Question
When an interrupt occurs, control must be transferred from the currently executing program to a subroutine that handles the activity required to service the interrupt.
When an interrupt occurs, control must be transferred from the currently executing program to a subroutine that handles the activity required to service the interrupt. For each interrupt, a "context switch" is said to occur. In addition to transferring control, a context switch includes the saving and restoration of any required registers. Assume that it takes 1000 clock cycles to perform each context switch when an I/O device triggers an interrupt. The interrupt handler subroutine takes an additional 8,000 cycles to service the device request. Once the device has been serviced, another 1000 cycles are required to perform the context switch needed to return from the interrupt handler back to the program that was running. The processor's clock rate is 2 GHz.

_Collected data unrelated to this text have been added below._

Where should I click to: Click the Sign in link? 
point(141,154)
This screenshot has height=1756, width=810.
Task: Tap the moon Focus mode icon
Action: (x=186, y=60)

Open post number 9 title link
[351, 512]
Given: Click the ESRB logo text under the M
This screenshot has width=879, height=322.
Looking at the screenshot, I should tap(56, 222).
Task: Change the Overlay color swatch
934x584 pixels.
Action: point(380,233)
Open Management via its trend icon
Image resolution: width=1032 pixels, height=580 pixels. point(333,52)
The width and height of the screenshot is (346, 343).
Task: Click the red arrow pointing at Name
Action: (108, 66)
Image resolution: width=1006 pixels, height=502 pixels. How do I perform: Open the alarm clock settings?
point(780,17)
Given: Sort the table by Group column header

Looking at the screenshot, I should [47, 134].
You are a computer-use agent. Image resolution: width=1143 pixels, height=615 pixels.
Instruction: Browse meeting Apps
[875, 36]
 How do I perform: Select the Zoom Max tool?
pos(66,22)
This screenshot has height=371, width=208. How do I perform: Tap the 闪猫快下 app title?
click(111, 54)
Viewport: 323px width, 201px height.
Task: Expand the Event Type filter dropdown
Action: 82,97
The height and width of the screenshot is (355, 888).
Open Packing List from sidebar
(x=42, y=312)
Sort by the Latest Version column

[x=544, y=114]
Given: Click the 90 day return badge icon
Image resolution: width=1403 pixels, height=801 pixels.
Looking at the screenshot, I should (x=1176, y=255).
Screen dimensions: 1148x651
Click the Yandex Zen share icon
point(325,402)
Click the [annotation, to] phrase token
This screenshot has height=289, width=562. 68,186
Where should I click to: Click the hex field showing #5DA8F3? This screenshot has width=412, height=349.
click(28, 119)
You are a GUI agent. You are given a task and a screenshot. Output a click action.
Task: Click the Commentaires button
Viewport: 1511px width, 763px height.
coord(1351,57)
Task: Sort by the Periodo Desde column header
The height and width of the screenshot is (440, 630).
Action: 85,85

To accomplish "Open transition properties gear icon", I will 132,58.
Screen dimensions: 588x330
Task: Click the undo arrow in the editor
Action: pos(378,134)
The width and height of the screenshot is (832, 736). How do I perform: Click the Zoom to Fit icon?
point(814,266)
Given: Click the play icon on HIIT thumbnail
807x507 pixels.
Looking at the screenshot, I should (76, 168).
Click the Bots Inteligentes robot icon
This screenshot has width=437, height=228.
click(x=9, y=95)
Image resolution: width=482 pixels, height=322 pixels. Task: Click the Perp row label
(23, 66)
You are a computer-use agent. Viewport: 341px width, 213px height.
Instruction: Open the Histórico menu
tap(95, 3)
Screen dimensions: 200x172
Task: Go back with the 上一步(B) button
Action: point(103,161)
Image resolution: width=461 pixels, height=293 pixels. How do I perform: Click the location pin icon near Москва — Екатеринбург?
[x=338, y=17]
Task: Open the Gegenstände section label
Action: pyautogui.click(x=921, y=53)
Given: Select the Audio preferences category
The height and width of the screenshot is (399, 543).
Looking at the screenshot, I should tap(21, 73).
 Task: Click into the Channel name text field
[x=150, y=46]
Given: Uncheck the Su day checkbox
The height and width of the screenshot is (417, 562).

a) (5) What is the maximum number of requests per second that a device can generate if the system must complete every activity associated with each interrupt, including the context switches, before the next interrupt occurs?
b) (5) The registers used in managing exceptions and interrupts on our MIPS processor are described in the sub-module "2.2 Interrupt Driven Input/Output" as well as in section A.7 of the textbook. Write down a short sequence of MIPS true-op assembly language instructions that reads the current exception code and places just the code right justified into CPU register $t0. No CPU registers other than $t0 should be modified or saved by the instruction sequence.
c) (5) Suppose that interrupt driven I/O is used and a device issues 10000 evenly spaced requests per second to transfer 1 byte per request. If each instruction takes one clock cycle, how many instructions, other than those related to I/O, can the CPU perform each second?
d) (5) Suppose that instead of interrupt driven I/O, DMA is used to transfer a 10000-byte data block each second. If each instruction takes one clock cycle, how many instructions, other than those required for I/O, can the CPU perform each second?